Newsflash - June 2022

In Melbourne Aircraft Leasing (UK) Ltd v Algeri [2022] NSWSC 443 the NSW Supreme Court dealt with a rather complex trust that was created over Virgin Australia Group’s assets following the Group’s exit from voluntary administration. The main question was whether the Trustee’s acted correctly in distributing funds to creditors without preferencing certain aircraft lessors. The lessors were of the view that their claims should be given priority in the distribution of funds from Trust based on the principle in Re Lundy Granite Co (1871) LR 6 Ch APP 462 (‘Lundy Granite’).

The Lundy Granite principle is an exception to the general rule that expenses incurred before an administration or liquidation are to be distributed in accordance with priority rules to secured and unsecured creditors. The principle provides that where the administrator uses property under lease during the administration period, the rent accruing is to be treated as an expense of the administrator and is therefore to be considered a priority debt. The Trustees rejected this claim and maintained that priority should be determined as outlined in the trust deed, which expressly provided for the proceeds of the Trust to be paid to ‘Pool A Creditors’ (which included the lessors) on a ‘pro-rata’ basis.

### Source material
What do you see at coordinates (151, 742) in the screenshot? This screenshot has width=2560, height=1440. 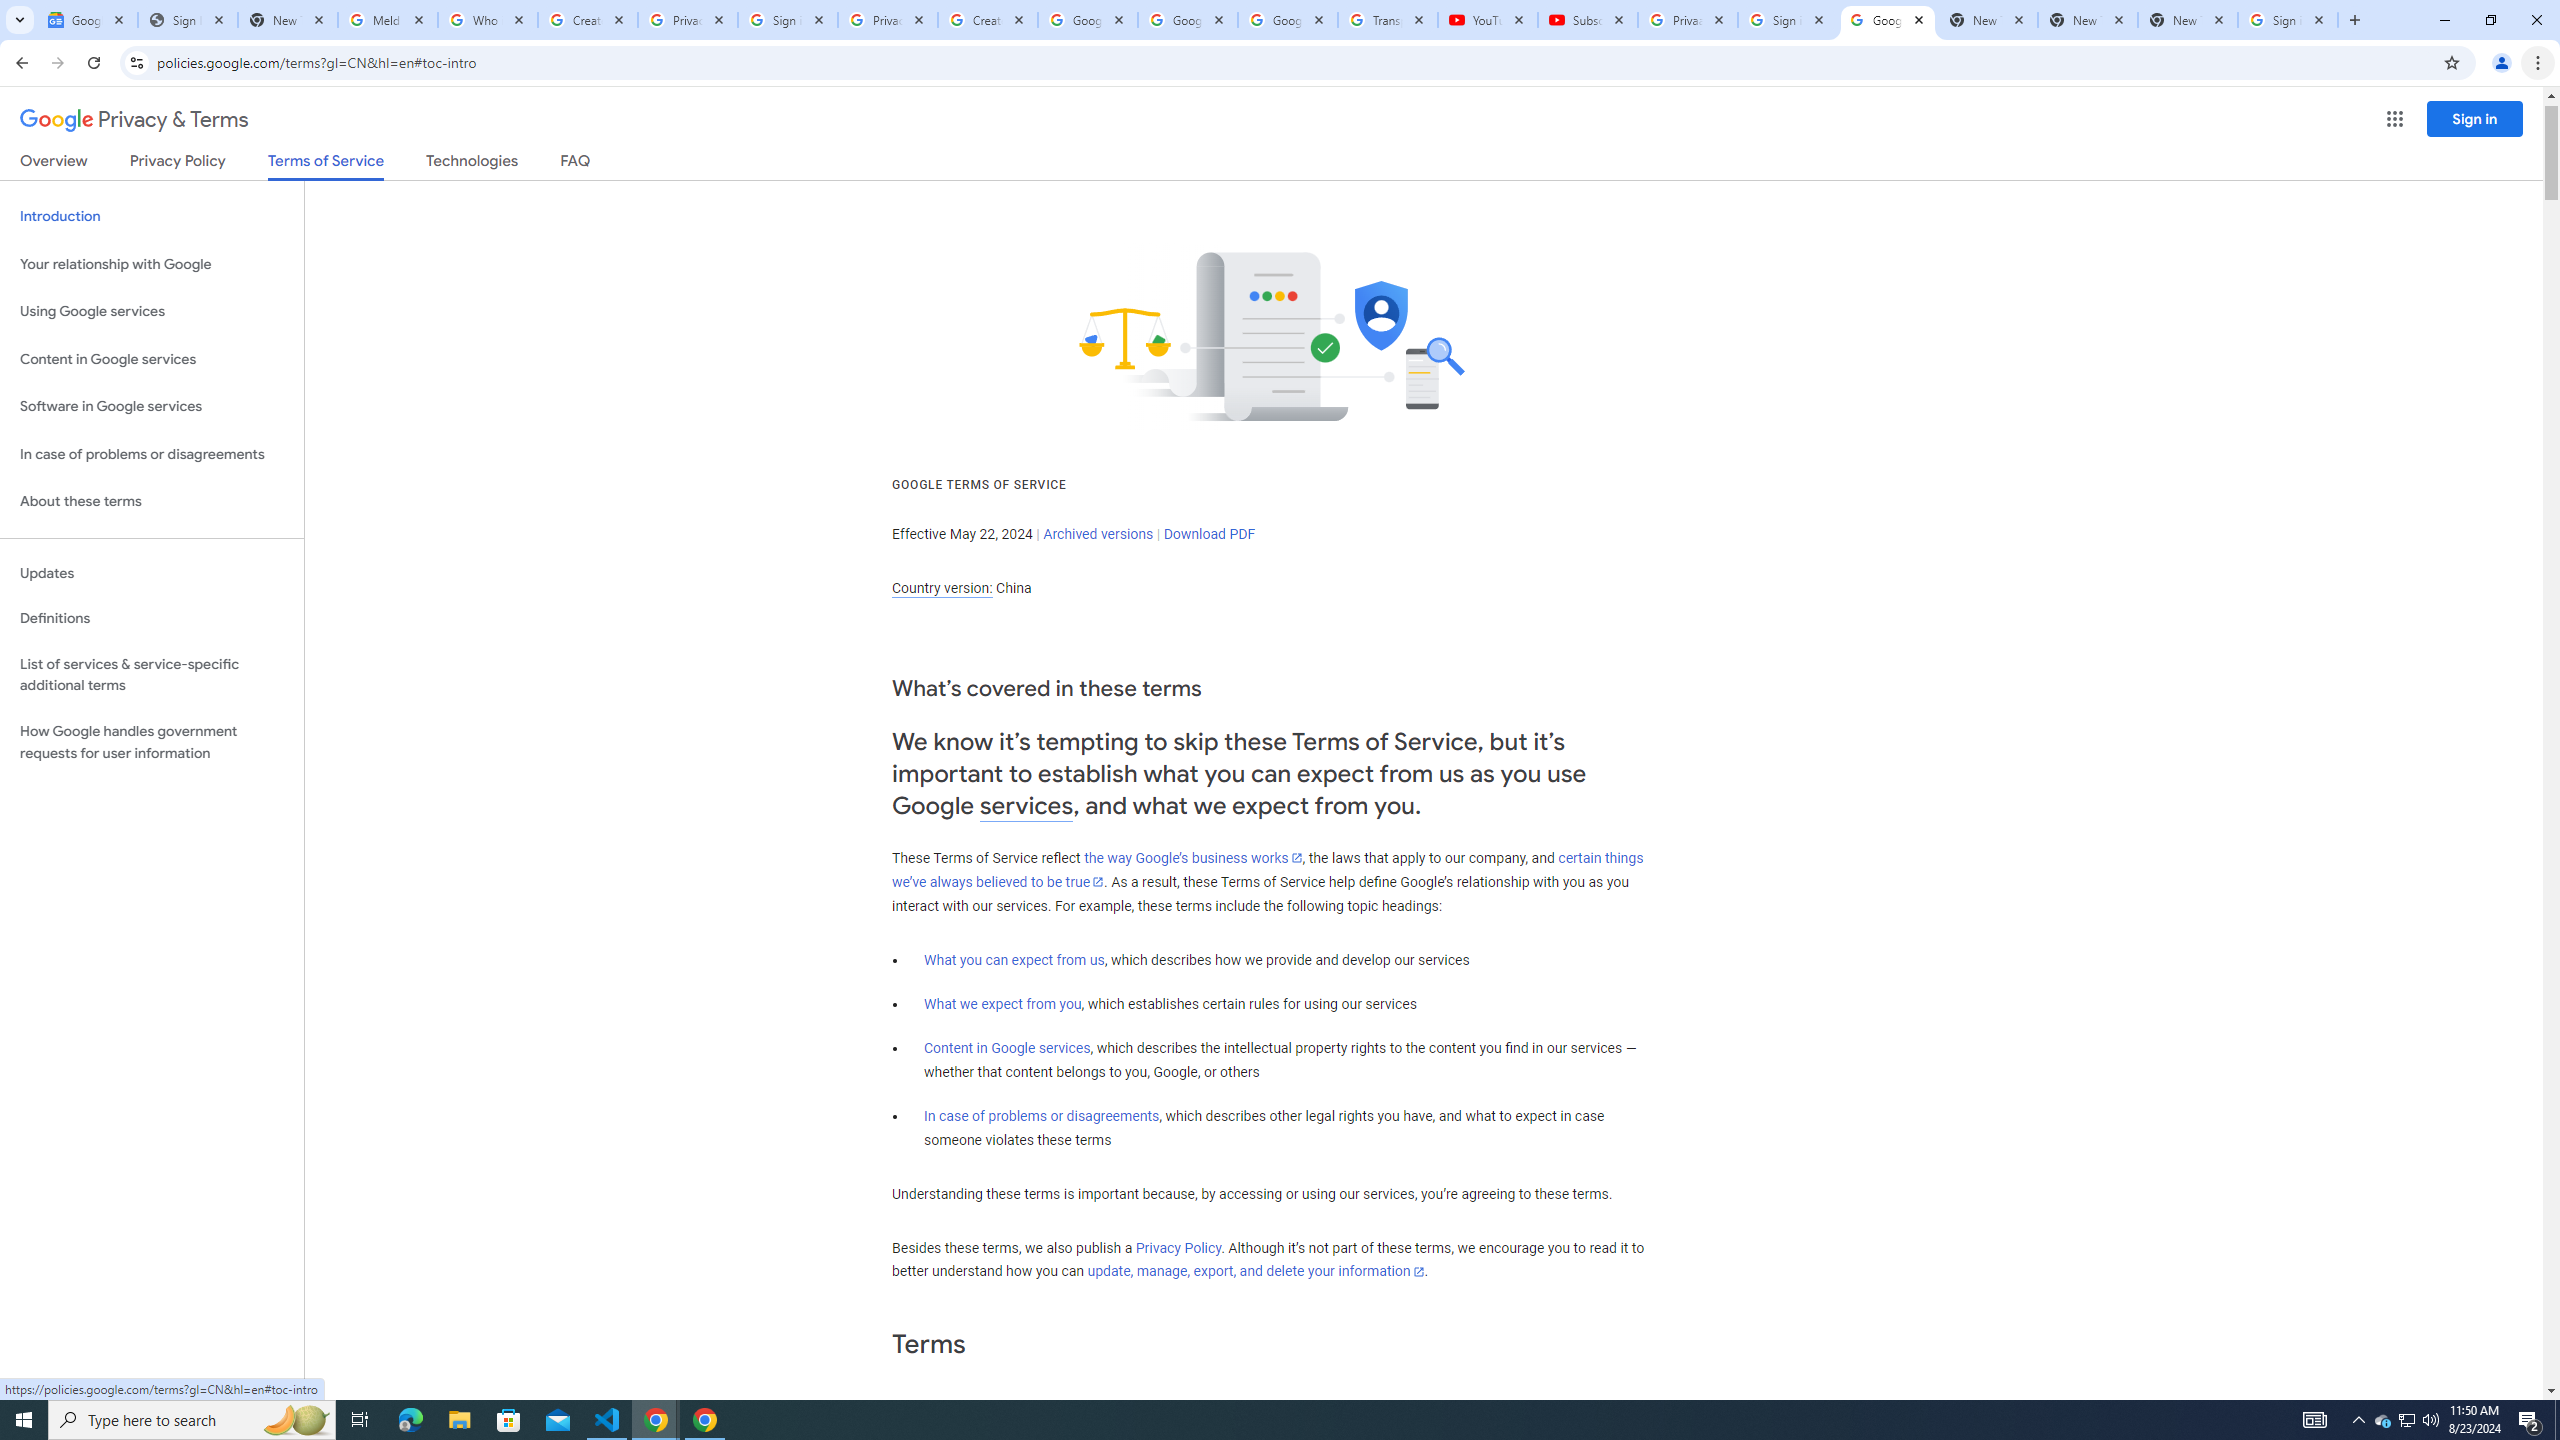 I see `'How Google handles government requests for user information'` at bounding box center [151, 742].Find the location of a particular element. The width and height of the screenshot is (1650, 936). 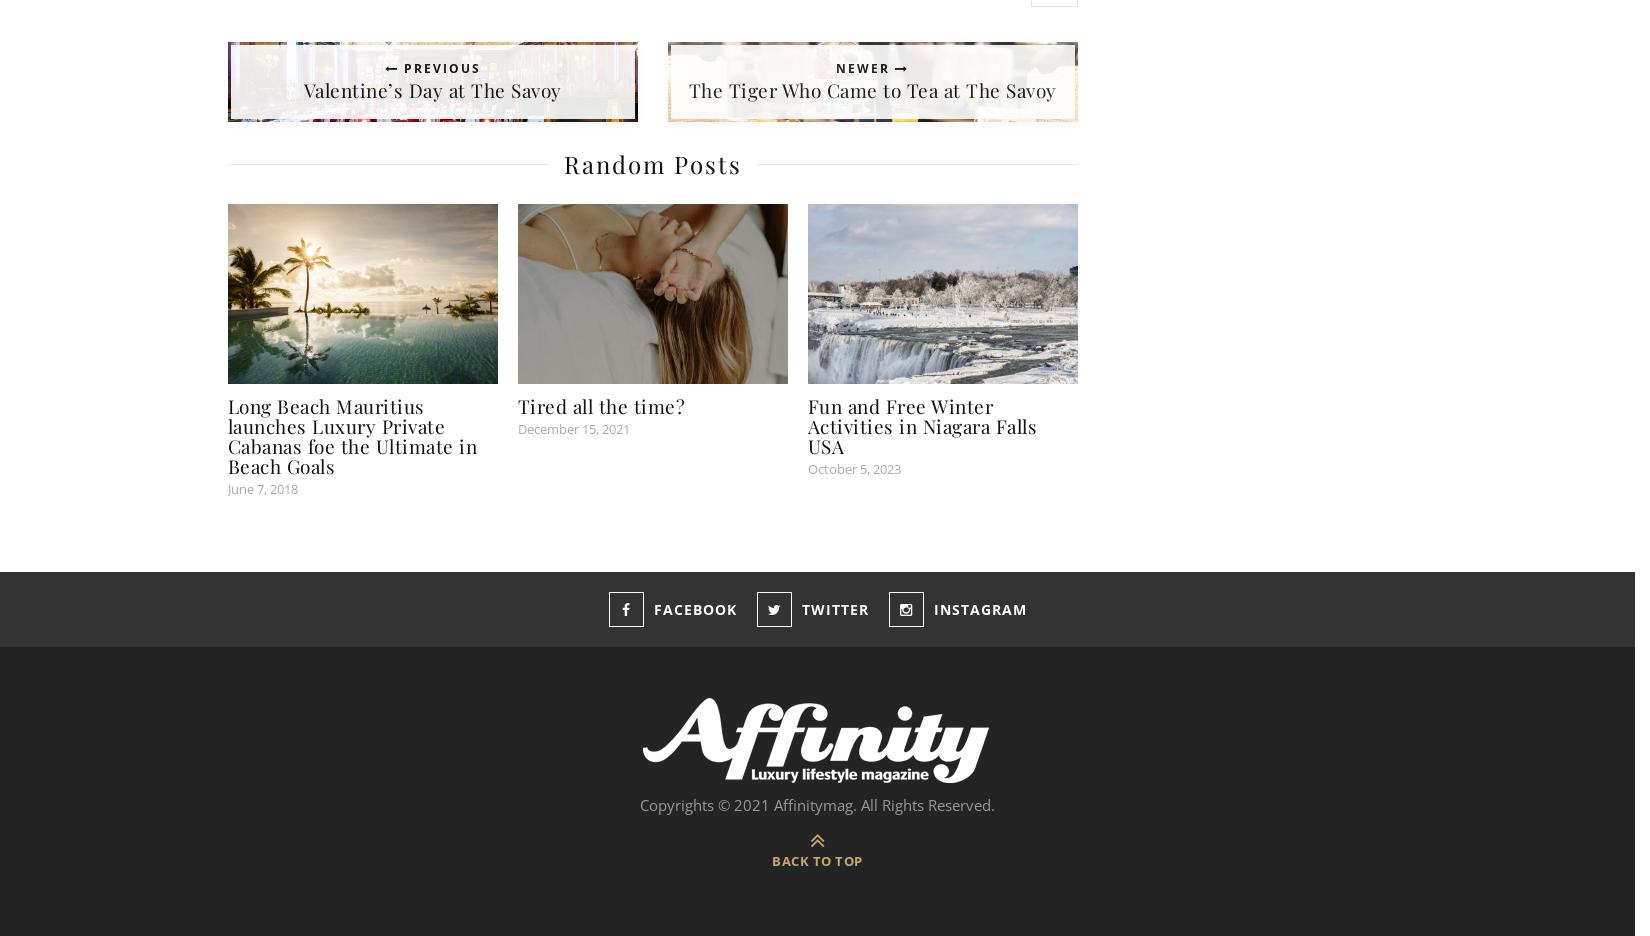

### Work to complete
Extend the June 2022 newsflash about the Virgin Australia trust dispute, picking up right after its final sentence.

### Expected answer
The Court held that the Lundy Granite principle, although equitable in nature, was not applicable in the present situation. The possession of the aircraft were kept by arrangement for the joint benefit of the lessors and Virgin. There was no evidence the lessors could have put the aircraft to any alternative profitable use and in fact the lessor’s obtained significant benefits in both avoiding continuing costs of possessing the aircraft and the ability to pursue lease opportunities with the new owner of Virgin. Even if equitable grounds were made, the court was unwilling to extend the principle beyond the distribution of assets in a winding up regime to a very different context of a distribution of assets in a deed of administration or creditors’ trust.

The effect of this case is that, where an airline goes into administration, an aircraft lessor is unlikely to obtain a priority interest for payment of lease rentals unless the administrator is using the aircraft specifically for the purposes of the administration. Any arrangement between the aircraft lessors and the airline to preserve the aircraft for use following administration will invariably deliver benefits to the lessor and therefore rental payments will be treated in accordance with the creditor’s trust.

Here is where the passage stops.